じゃなかった、ますます止めないと。だが、笹井さんの尋常ではない精神力の強さは僕がこの全身をもって体験しているからな。誰にも止められないよなあ。
「そうは言ってもね、笹井さん。初心者が急に未解決事件なんて、むづかしいと思うんだ。もっと手頃な事件からはじめてみてはどうかな。猟奇殺人なんてめったに起きないしね」
笹井さんは考えはじめた。ナイス僕。これはうまくやったんじゃないか。ここでさらに畳み掛ける必要があるな。
チャイムが鳴って、同時に先生が教室にきてしまった。殘念。あと一押ししたかったのに。
学校内で起きた謎現象とかあれば笹井さんの注意をそちらに向けさせることもできそうなものだが、思いつかん。僕は中学生にしてはなかなか優秀な頭脳をしているはずなのに。
僕の能力なんてたいしたことないな、この役立たず。おっとイカン。自分で罵ってよろこんでいたら、ただの変態だ。
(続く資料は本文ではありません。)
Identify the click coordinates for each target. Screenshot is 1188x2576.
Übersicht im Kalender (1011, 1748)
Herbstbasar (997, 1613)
笹井さんに罵ってもらえれば最高なんだが。この調子では変態が身についてしまう。ヤバいな僕。
日常のナゾといったって、僕はライトミステリーに詳しくないんだ。どちらかというと笹井さんと同じでマーダーミステリー好きだからな。頭脳を無駄にフル回転させてもんもんとして過ごしたけれど、なにも出てはこなかった。
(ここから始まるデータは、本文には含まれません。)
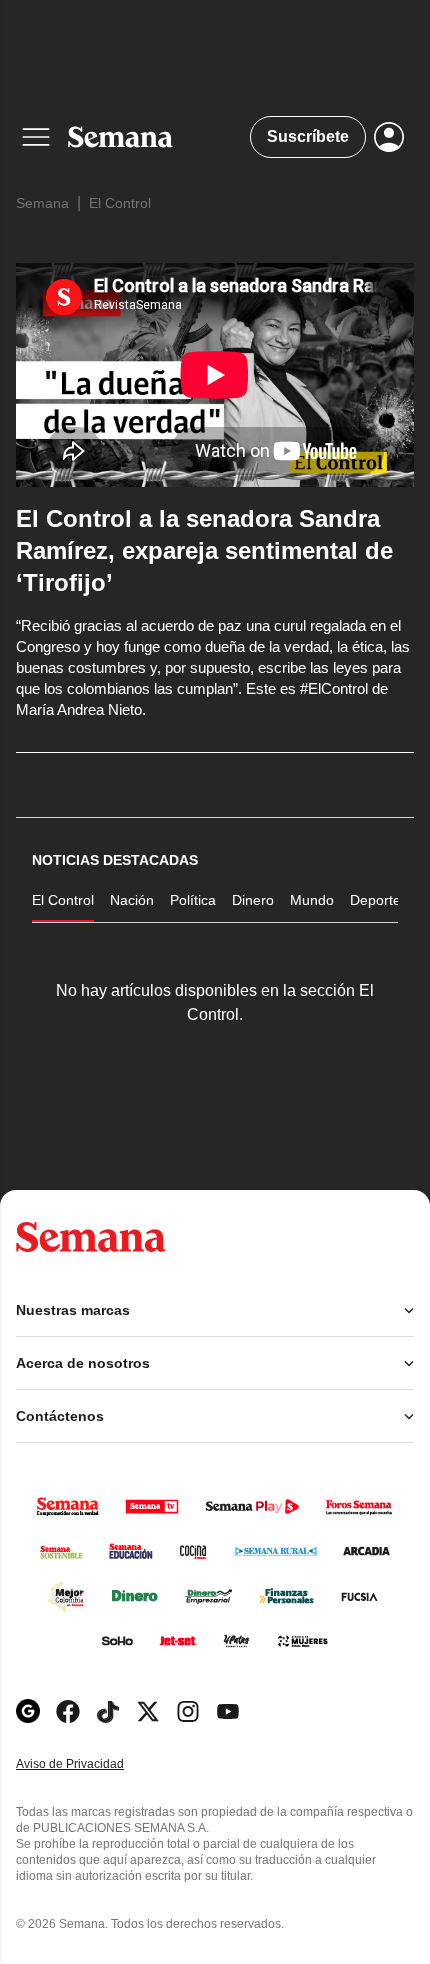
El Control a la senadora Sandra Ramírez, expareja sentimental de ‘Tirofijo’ (204, 550)
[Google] (28, 1711)
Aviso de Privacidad (91, 1764)
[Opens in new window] (68, 1711)
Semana (42, 203)
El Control (120, 203)
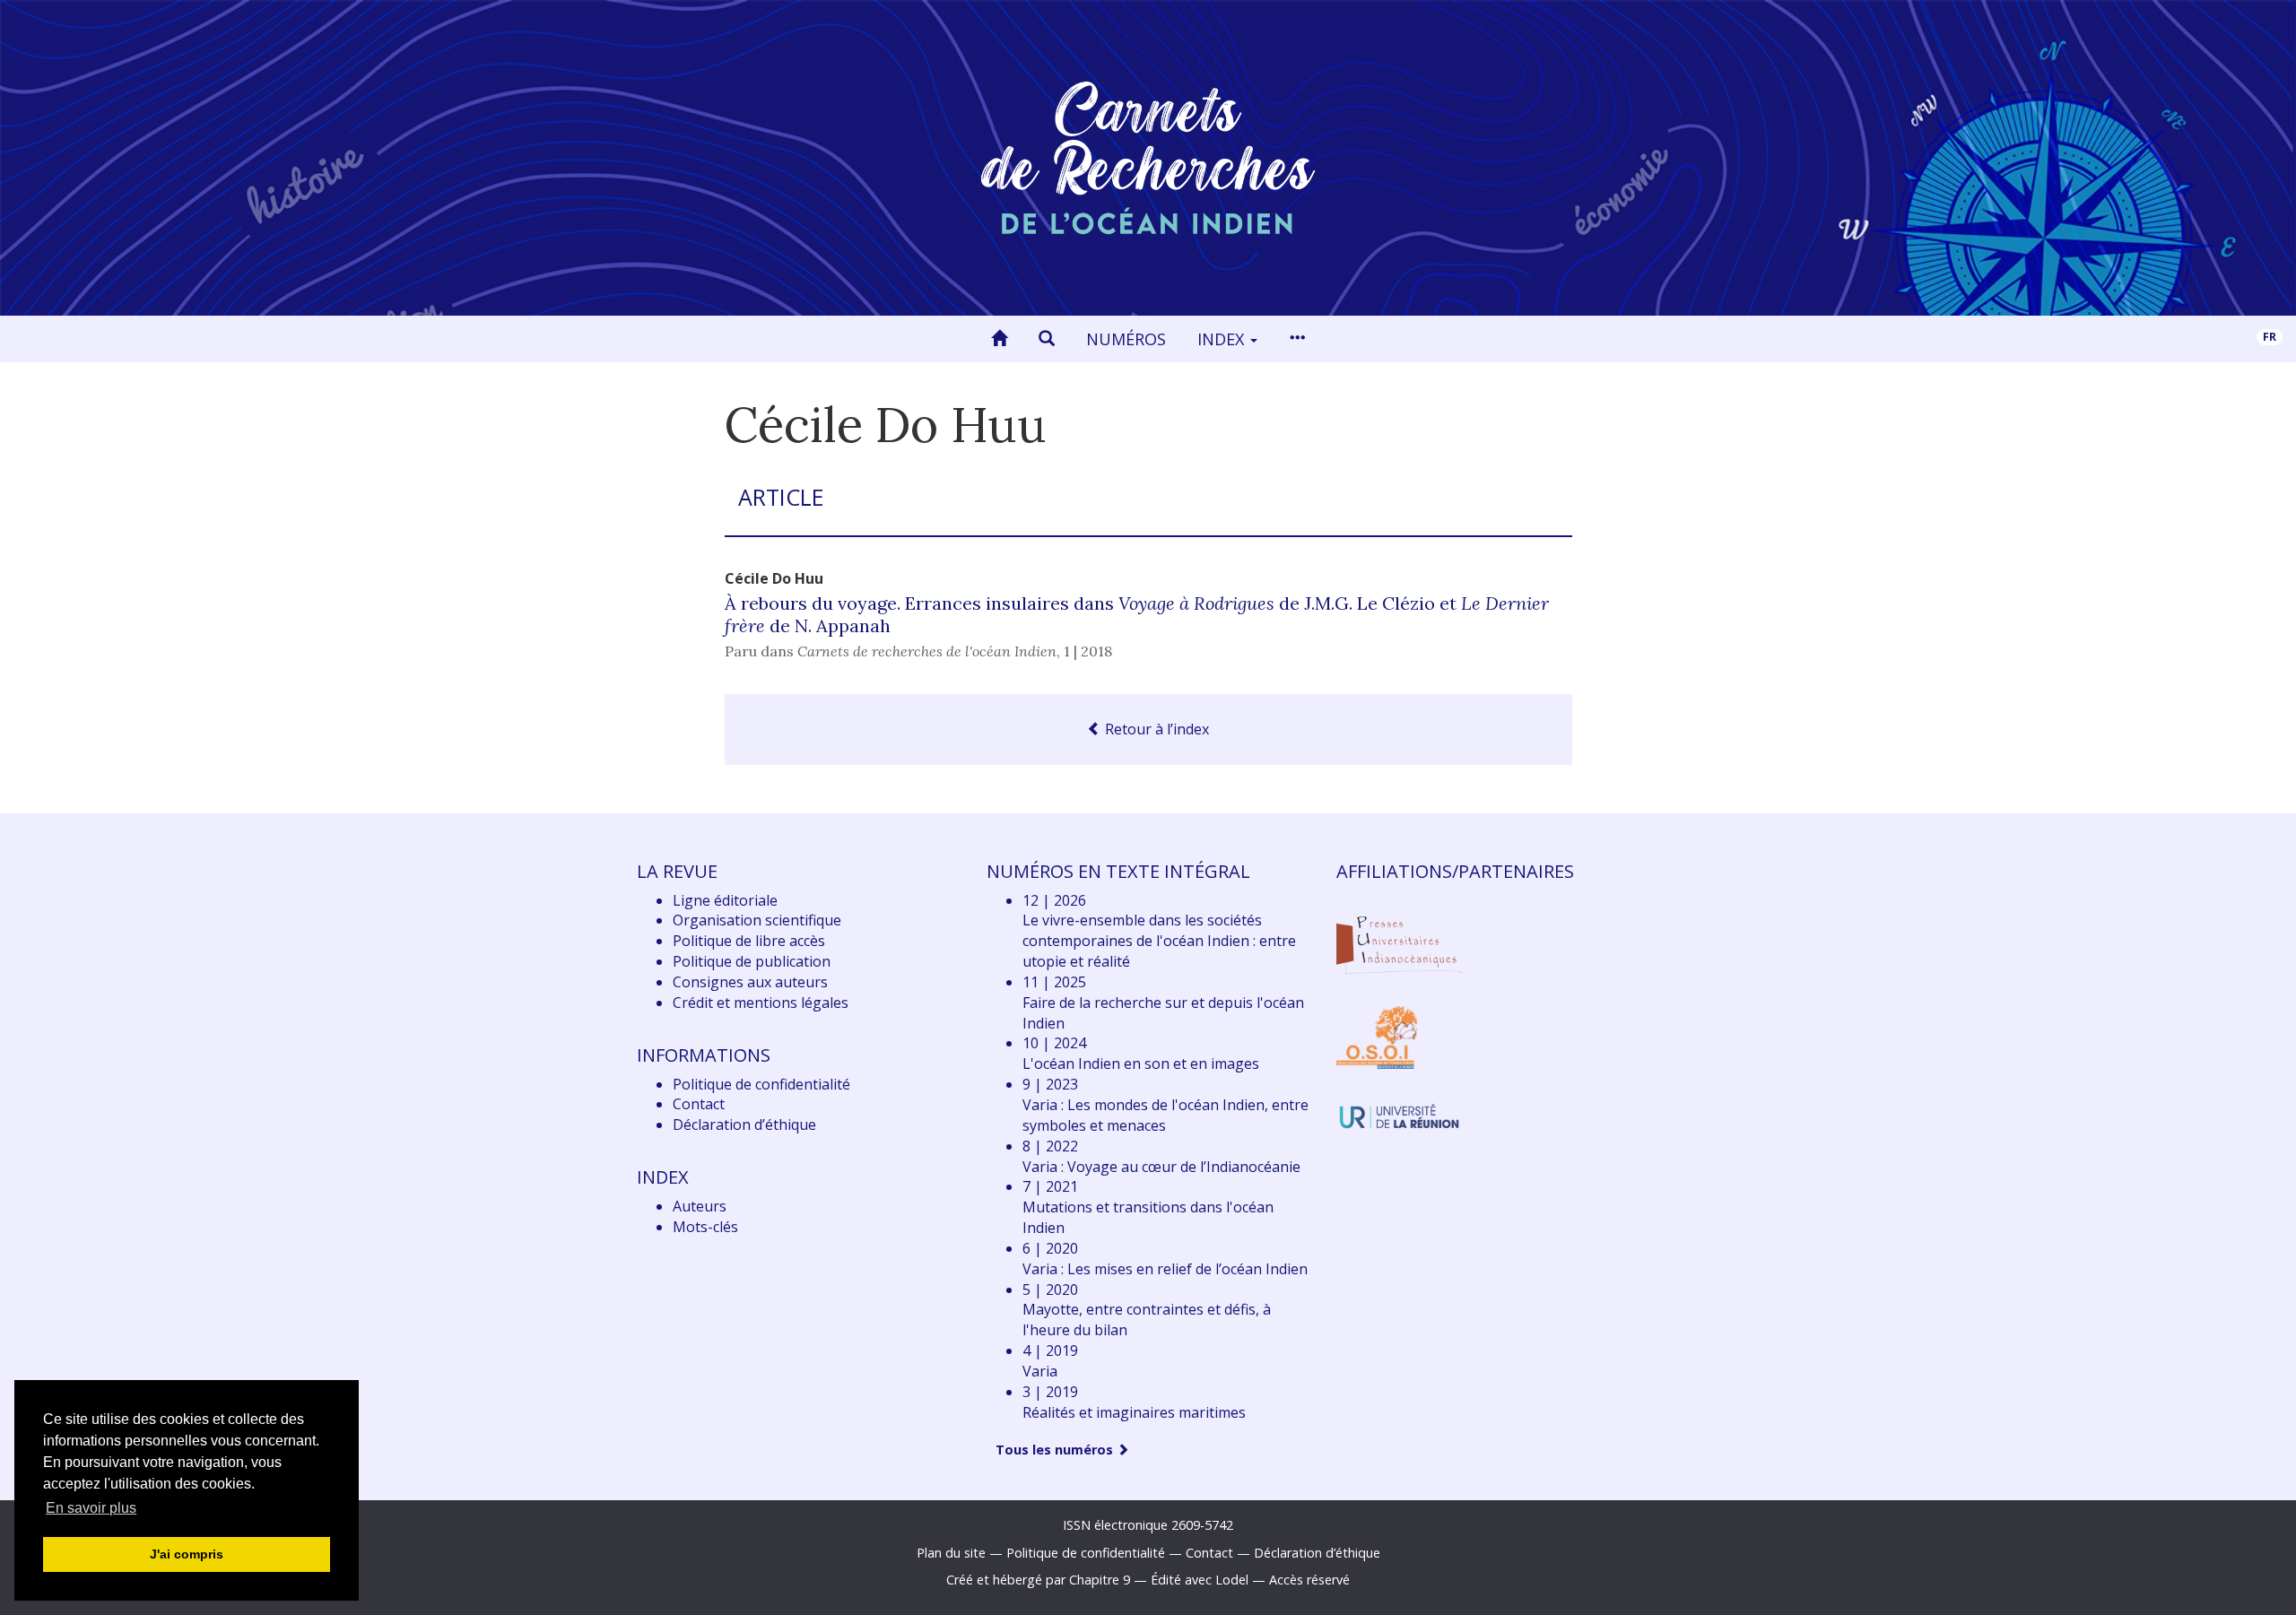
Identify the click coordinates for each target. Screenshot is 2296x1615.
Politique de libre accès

給食の時間になってモソモソしたコッペパンを咀嚼する。正直マズイ。給食はもっとうまいものだろ。不幸だ。
「あのね、渡辺くん」
「むん? もんま?」
「食べてる途中に話しかけてごめんね」
牛乳をちゅーとやって水分を吸わせて柔らかくしてから飲み込んだ。便秘薬の宣伝みたいなことをしてしまった。そんなことはどうでもよかった。
「なあに。ぜんぜん大丈夫だよ、笹井さん」
なんだか目を輝かせているぞ。危険を感じるんだが、この感覚が当たるかどうかわからない。もしかしたらよい話かもしれないじゃないか。
「あのね、三原さんの事件があるじゃない」
パンがないならケーキを食べればいいじゃない以来の何言ってやがんだコンコンチキ大賞に輝いてしまいそうなことをのたまう。
「そんなの危ないよ、犯人捕まってないんだし」
「未解決事件」
親指立てなくていいから。笹井さんには似合わないし。
「学校の同好会活動として認めてもらえないと思うよ」
「そうかなあ」
しょぼーん。わー! 笹井さんを地獄に突き落とした罪人は僕だぁー。